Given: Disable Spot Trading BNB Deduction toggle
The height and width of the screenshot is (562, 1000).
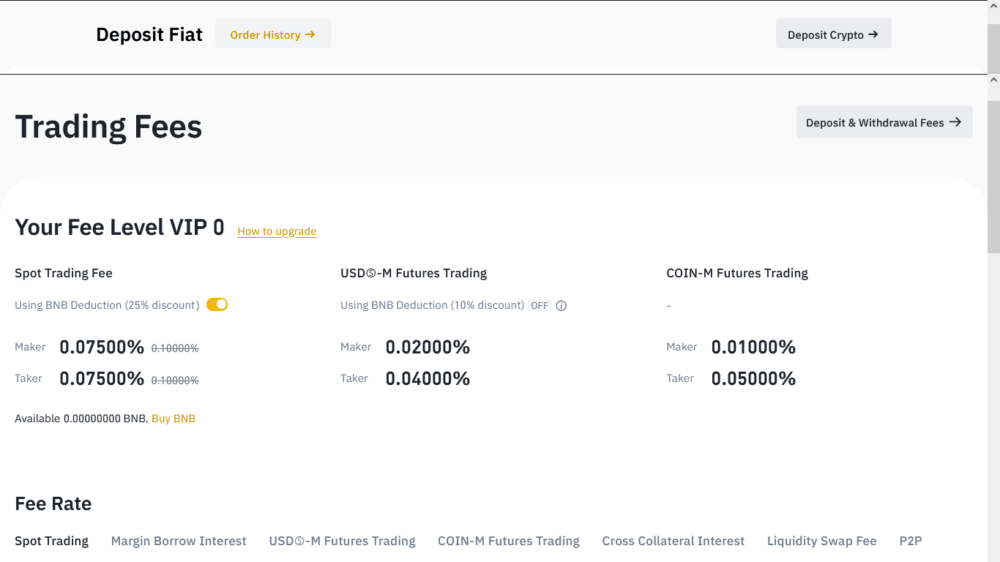Looking at the screenshot, I should coord(217,305).
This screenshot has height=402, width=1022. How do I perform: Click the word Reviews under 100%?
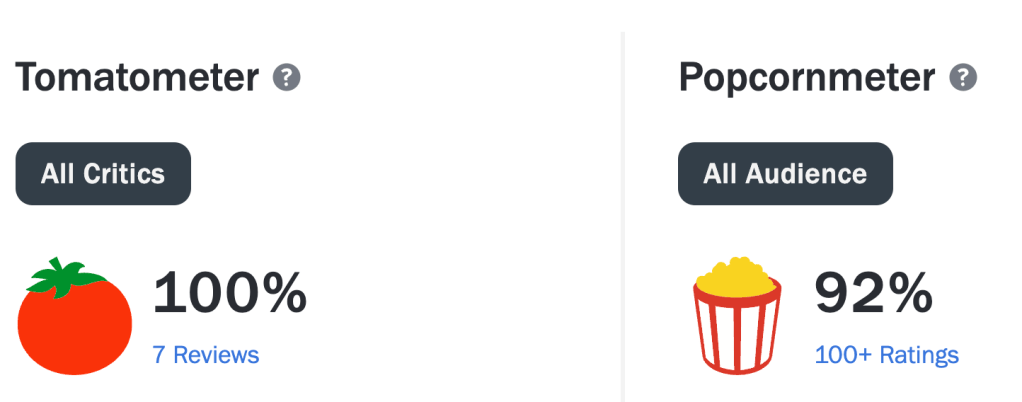[216, 354]
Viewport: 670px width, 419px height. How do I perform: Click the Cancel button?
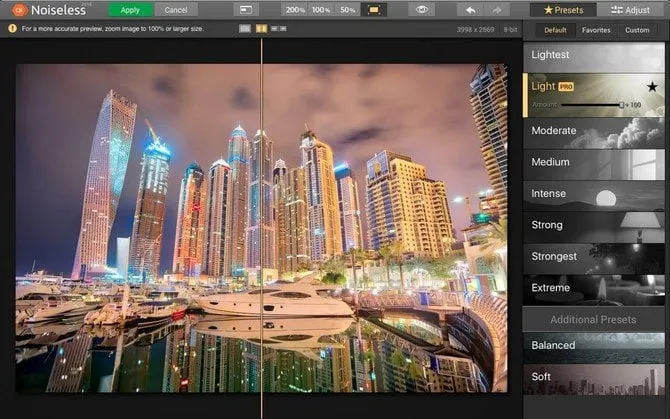coord(175,9)
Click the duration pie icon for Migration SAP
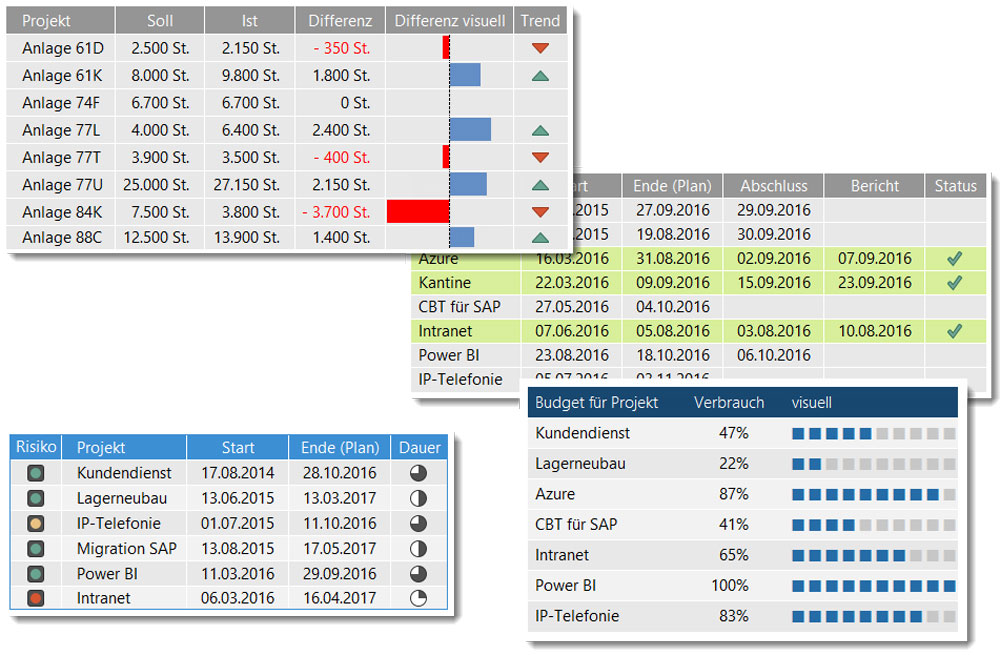The height and width of the screenshot is (655, 1000). (419, 548)
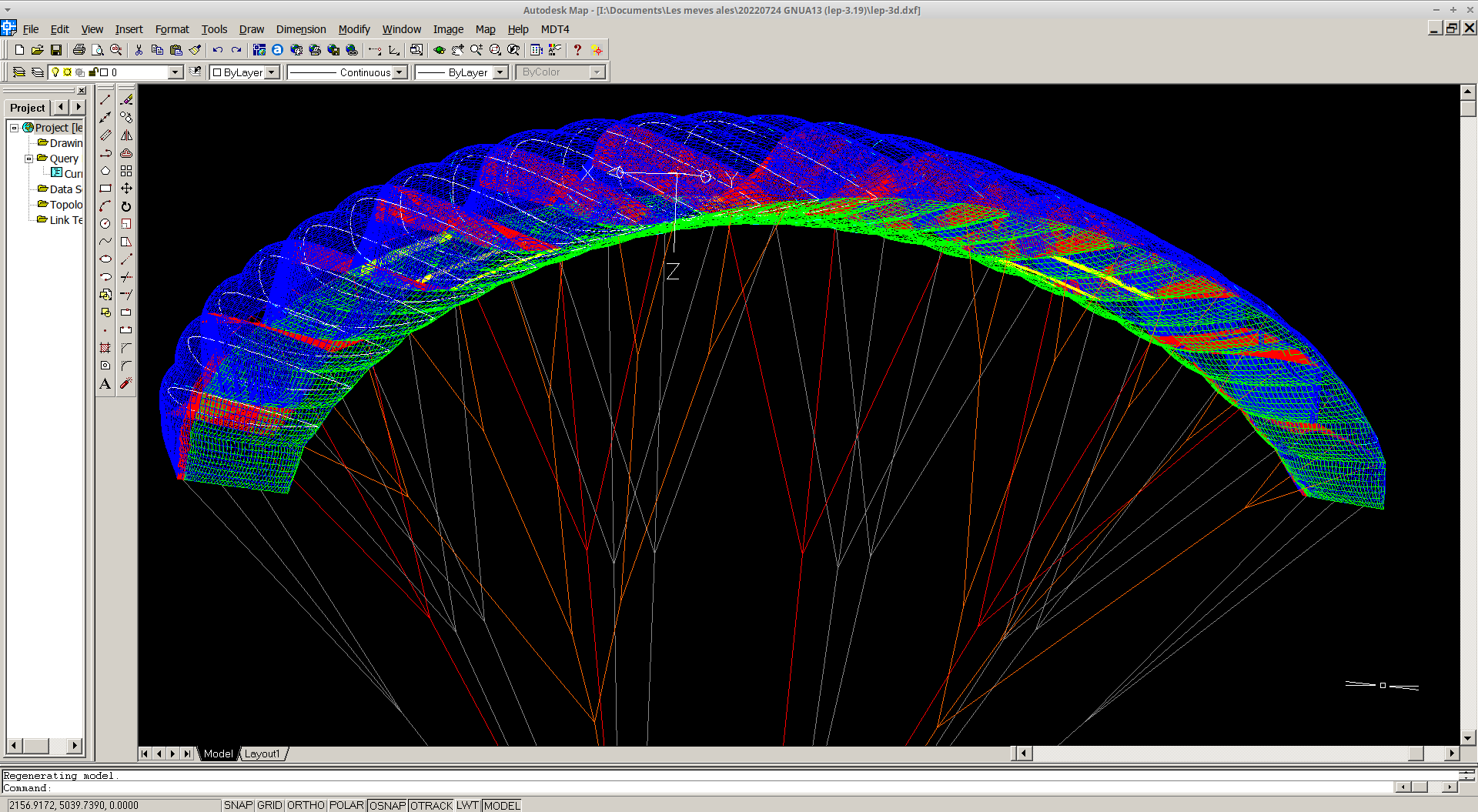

══════════

◆ EXERCISE DIRECTIONS:
Quote each record exactly as it stands, minus the pictures.

◆ RESPONSE AREA:
Given: Disable Spot Trading BNB Deduction toggle
The height and width of the screenshot is (562, 1000).
Looking at the screenshot, I should coord(217,305).
This screenshot has height=402, width=1022. How do I perform: Click the word Reviews under 100%?
[216, 354]
Viewport: 670px width, 419px height. How do I perform: Click the Cancel button?
coord(175,9)
Click the duration pie icon for Migration SAP
The height and width of the screenshot is (655, 1000). (419, 548)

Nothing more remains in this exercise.